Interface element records
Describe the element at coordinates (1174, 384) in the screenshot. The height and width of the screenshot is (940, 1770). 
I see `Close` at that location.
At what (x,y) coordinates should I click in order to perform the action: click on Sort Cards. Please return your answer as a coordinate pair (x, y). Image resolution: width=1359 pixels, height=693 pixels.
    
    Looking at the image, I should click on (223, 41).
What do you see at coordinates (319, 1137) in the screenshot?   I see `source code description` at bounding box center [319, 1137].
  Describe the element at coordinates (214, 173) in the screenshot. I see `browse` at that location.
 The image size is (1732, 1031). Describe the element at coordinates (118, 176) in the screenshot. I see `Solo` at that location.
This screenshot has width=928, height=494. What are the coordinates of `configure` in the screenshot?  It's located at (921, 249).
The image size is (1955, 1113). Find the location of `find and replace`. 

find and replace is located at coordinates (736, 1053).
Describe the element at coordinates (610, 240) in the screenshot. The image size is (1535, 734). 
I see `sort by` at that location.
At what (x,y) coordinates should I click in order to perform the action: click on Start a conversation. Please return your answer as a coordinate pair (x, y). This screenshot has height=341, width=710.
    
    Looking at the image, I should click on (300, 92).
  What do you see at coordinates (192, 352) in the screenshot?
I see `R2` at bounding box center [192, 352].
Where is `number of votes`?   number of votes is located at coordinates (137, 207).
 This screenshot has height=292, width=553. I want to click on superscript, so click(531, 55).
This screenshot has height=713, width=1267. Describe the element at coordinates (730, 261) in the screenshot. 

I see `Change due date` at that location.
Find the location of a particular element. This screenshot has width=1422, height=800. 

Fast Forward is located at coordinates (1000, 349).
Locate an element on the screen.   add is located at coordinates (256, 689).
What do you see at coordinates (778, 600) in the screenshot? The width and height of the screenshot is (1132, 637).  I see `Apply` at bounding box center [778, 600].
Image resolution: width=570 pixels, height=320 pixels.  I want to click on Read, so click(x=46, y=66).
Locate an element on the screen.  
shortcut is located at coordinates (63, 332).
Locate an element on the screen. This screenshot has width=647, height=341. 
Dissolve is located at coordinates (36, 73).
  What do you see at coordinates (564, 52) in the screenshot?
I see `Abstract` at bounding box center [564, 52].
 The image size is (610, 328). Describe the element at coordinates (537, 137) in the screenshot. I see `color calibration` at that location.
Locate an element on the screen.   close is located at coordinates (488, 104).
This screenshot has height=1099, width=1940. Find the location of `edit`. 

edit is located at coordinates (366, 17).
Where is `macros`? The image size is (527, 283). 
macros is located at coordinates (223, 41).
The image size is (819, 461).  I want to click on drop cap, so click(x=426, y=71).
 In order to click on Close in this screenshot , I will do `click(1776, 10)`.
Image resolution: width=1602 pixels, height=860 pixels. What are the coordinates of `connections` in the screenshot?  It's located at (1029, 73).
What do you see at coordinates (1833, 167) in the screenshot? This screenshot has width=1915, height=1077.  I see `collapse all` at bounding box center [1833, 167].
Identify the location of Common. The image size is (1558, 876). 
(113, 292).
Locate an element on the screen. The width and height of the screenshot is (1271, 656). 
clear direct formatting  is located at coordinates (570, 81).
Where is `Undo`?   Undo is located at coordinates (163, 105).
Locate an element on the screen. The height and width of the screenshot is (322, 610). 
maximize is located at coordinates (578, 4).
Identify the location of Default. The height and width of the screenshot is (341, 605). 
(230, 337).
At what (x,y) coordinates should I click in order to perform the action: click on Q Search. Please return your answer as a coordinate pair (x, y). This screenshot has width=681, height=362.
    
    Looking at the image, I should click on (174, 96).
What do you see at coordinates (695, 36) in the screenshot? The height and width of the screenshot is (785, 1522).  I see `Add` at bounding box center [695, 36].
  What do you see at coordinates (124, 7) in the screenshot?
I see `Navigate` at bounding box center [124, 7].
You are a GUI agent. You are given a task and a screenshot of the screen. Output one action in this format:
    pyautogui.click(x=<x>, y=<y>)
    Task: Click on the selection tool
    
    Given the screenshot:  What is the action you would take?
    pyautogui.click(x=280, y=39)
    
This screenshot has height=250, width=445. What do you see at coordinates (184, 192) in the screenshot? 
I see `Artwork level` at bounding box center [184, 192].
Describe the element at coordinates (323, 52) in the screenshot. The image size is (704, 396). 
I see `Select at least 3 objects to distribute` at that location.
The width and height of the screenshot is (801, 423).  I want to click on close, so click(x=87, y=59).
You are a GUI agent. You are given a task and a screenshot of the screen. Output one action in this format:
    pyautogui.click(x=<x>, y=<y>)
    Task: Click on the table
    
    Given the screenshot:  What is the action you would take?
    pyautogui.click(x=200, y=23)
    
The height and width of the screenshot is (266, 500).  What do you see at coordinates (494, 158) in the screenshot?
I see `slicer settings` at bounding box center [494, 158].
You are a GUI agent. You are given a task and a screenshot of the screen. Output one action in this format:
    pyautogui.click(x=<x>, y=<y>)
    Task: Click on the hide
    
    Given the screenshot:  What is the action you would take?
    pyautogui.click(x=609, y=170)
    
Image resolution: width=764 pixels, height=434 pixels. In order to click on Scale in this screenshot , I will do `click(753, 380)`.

▸ Written exercise: Present every one of the lines above as a Markdown table with the columns Row and Line, numbering the rows in order and omitting blank lines.

▸ Solved problem:
| Row | Line |
|---|---|
| 1 | Describe the element at coordinates (1174, 384) in the screenshot. The height and width of the screenshot is (940, 1770).  |
| 2 | I see `Close` at that location. |
| 3 | At what (x,y) coordinates should I click in order to perform the action: click on Sort Cards. Please return your answer as a coordinate pair (x, y). Image resolution: width=1359 pixels, height=693 pixels. |
| 4 |     Looking at the image, I should click on (223, 41). |
| 5 | What do you see at coordinates (319, 1137) in the screenshot?   I see `source code description` at bounding box center [319, 1137]. |
| 6 |   Describe the element at coordinates (214, 173) in the screenshot. I see `browse` at that location. |
| 7 |  The image size is (1732, 1031). Describe the element at coordinates (118, 176) in the screenshot. I see `Solo` at that location. |
| 8 | This screenshot has width=928, height=494. What are the coordinates of `configure` in the screenshot?  It's located at (921, 249). |
| 9 | The image size is (1955, 1113). Find the location of `find and replace`.  |
| 10 | find and replace is located at coordinates (736, 1053). |
| 11 | Describe the element at coordinates (610, 240) in the screenshot. The image size is (1535, 734).  |
| 12 | I see `sort by` at that location. |
| 13 | At what (x,y) coordinates should I click in order to perform the action: click on Start a conversation. Please return your answer as a coordinate pair (x, y). This screenshot has height=341, width=710. |
| 14 |     Looking at the image, I should click on (300, 92). |
| 15 |   What do you see at coordinates (192, 352) in the screenshot? |
| 16 | I see `R2` at bounding box center [192, 352]. |
| 17 | Where is `number of votes`?   number of votes is located at coordinates (137, 207). |
| 18 |  This screenshot has height=292, width=553. I want to click on superscript, so click(531, 55). |
| 19 | This screenshot has height=713, width=1267. Describe the element at coordinates (730, 261) in the screenshot.  |
| 20 | I see `Change due date` at that location. |
| 21 | Find the location of a particular element. This screenshot has width=1422, height=800.  |
| 22 | Fast Forward is located at coordinates (1000, 349). |
| 23 | Locate an element on the screen.   add is located at coordinates (256, 689). |
| 24 | What do you see at coordinates (778, 600) in the screenshot? The width and height of the screenshot is (1132, 637).  I see `Apply` at bounding box center [778, 600]. |
| 25 | Image resolution: width=570 pixels, height=320 pixels.  I want to click on Read, so click(x=46, y=66). |
| 26 | Locate an element on the screen.   |
| 27 | shortcut is located at coordinates (63, 332). |
| 28 | Locate an element on the screen. This screenshot has width=647, height=341.  |
| 29 | Dissolve is located at coordinates (36, 73). |
| 30 |   What do you see at coordinates (564, 52) in the screenshot? |
| 31 | I see `Abstract` at bounding box center [564, 52]. |
| 32 |  The image size is (610, 328). Describe the element at coordinates (537, 137) in the screenshot. I see `color calibration` at that location. |
| 33 | Locate an element on the screen.   close is located at coordinates (488, 104). |
| 34 | This screenshot has height=1099, width=1940. Find the location of `edit`.  |
| 35 | edit is located at coordinates (366, 17). |
| 36 | Where is `macros`? The image size is (527, 283).  |
| 37 | macros is located at coordinates (223, 41). |
| 38 | The image size is (819, 461).  I want to click on drop cap, so click(x=426, y=71). |
| 39 |  In order to click on Close in this screenshot , I will do `click(1776, 10)`. |
| 40 | Image resolution: width=1602 pixels, height=860 pixels. What are the coordinates of `connections` in the screenshot?  It's located at (1029, 73). |
| 41 | What do you see at coordinates (1833, 167) in the screenshot? This screenshot has width=1915, height=1077.  I see `collapse all` at bounding box center [1833, 167]. |
| 42 | Identify the location of Common. The image size is (1558, 876).  |
| 43 | (113, 292). |
| 44 | Locate an element on the screen. The width and height of the screenshot is (1271, 656).  |
| 45 | clear direct formatting  is located at coordinates (570, 81). |
| 46 | Where is `Undo`?   Undo is located at coordinates (163, 105). |
| 47 | Locate an element on the screen. The height and width of the screenshot is (322, 610).  |
| 48 | maximize is located at coordinates (578, 4). |
| 49 | Identify the location of Default. The height and width of the screenshot is (341, 605).  |
| 50 | (230, 337). |
| 51 | At what (x,y) coordinates should I click in order to perform the action: click on Q Search. Please return your answer as a coordinate pair (x, y). This screenshot has width=681, height=362. |
| 52 |     Looking at the image, I should click on (174, 96). |
| 53 | What do you see at coordinates (695, 36) in the screenshot? The height and width of the screenshot is (785, 1522).  I see `Add` at bounding box center [695, 36]. |
| 54 |   What do you see at coordinates (124, 7) in the screenshot? |
| 55 | I see `Navigate` at bounding box center [124, 7]. |
| 56 | You are a GUI agent. You are given a task and a screenshot of the screen. Output one action in this format: |
| 57 |     pyautogui.click(x=<x>, y=<y>) |
| 58 |     Task: Click on the selection tool |
| 59 |     Given the screenshot:  What is the action you would take? |
| 60 |     pyautogui.click(x=280, y=39) |
| 61 | This screenshot has height=250, width=445. What do you see at coordinates (184, 192) in the screenshot?  |
| 62 | I see `Artwork level` at bounding box center [184, 192]. |
| 63 | Describe the element at coordinates (323, 52) in the screenshot. The image size is (704, 396).  |
| 64 | I see `Select at least 3 objects to distribute` at that location. |
| 65 | The width and height of the screenshot is (801, 423).  I want to click on close, so click(x=87, y=59). |
| 66 | You are a GUI agent. You are given a task and a screenshot of the screen. Output one action in this format: |
| 67 |     pyautogui.click(x=<x>, y=<y>) |
| 68 |     Task: Click on the table |
| 69 |     Given the screenshot:  What is the action you would take? |
| 70 |     pyautogui.click(x=200, y=23) |
| 71 | The height and width of the screenshot is (266, 500).  What do you see at coordinates (494, 158) in the screenshot? |
| 72 | I see `slicer settings` at bounding box center [494, 158]. |
| 73 | You are a GUI agent. You are given a task and a screenshot of the screen. Output one action in this format: |
| 74 |     pyautogui.click(x=<x>, y=<y>) |
| 75 |     Task: Click on the hide |
| 76 |     Given the screenshot:  What is the action you would take? |
| 77 |     pyautogui.click(x=609, y=170) |
| 78 | Image resolution: width=764 pixels, height=434 pixels. In order to click on Scale in this screenshot , I will do `click(753, 380)`. |